Cross-Tabulation with rxCrossTabs
The rxCrossTabs function is an alternative to the rxCube function, which performs the same calculations, but displays its results in format similar to the standard R xtabs function. For some purposes, this format can be more informative than the matrix-like display of rxCube, and in some situations can be more compact as well.
As an example, consider again the admission data example:
# Cross-Tabulation with rxCrossTabs
z3 <- rxCrossTabs(Freq ~ Gender:Admit:Dept, data = UCBADF)
z3
Call:
rxCrossTabs(formula = Freq ~ Gender:Admit:Dept, data = UCBADF)

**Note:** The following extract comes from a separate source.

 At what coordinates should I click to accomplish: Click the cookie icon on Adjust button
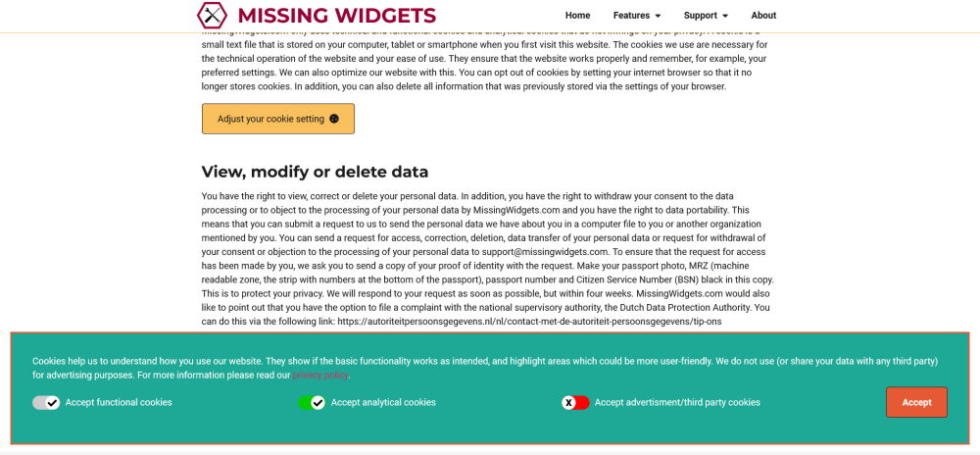click(334, 119)
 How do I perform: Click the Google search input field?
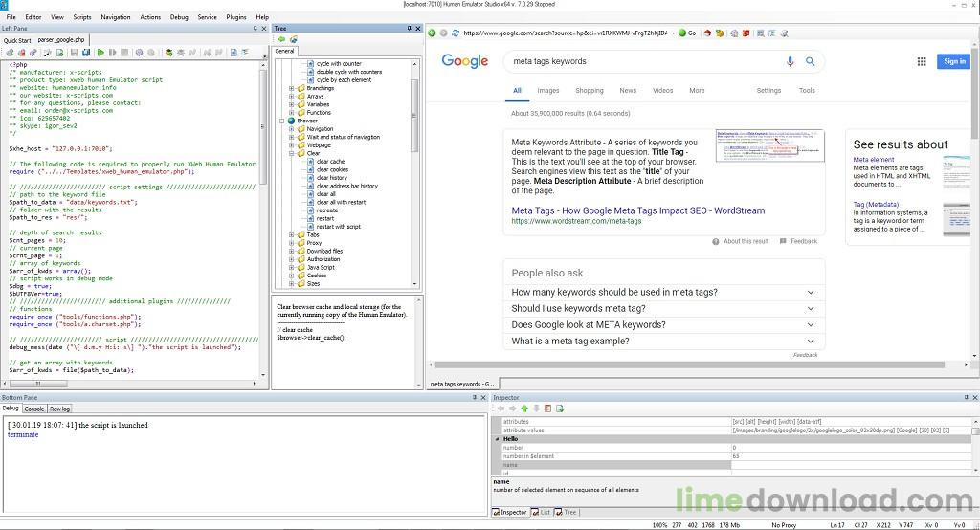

Cross Tabulation Results for: Freq ~ Gender:Admit:Dept
Data: UCBADF
Dependent variable(s): Freq
Number of valid observations: 24
Number of missing observations: 0
Statistic: sums
Freq, Dept = A (sums):
Admit
Gender Admitted Rejected
Male 512 313
Female 89 19
::::::::::::::::::::::::::::::::::::::::::::::::::::::::::::::::::::::::::::::
Freq, Dept = B (sums):
Admit
Gender Admitted Rejected
Male 353 207
Female 17 8
::::::::::::::::::::::::::::::::::::::::::::::::::::::::::::::::::::::::::::::
Freq, Dept = C (sums):
Admit
Gender Admitted Rejected
Male 120 205
Female 202 391
::::::::::::::::::::::::::::::::::::::::::::::::::::::::::::::::::::::::::::::
Freq, Dept = D (sums):
Admit
Gender Admitted Rejected
Male 138 279
Female 131 244
::::::::::::::::::::::::::::::::::::::::::::::::::::::::::::::::::::::::::::::
Freq, Dept = E (sums):
Admit
Gender Admitted Rejected
Male 53 138
Female 94 299
::::::::::::::::::::::::::::::::::::::::::::::::::::::::::::::::::::::::::::::
Freq, Dept = F (sums):
Admit
Gender Admitted Rejected
Male 22 351
Female 24 317
You can see the row, column, and total percentages by calling the summary function on the rxCrossTabs object:
summary(z3)
Call:
rxCrossTabs(formula = Freq ~ Gender:Admit:Dept, data = UCBADF)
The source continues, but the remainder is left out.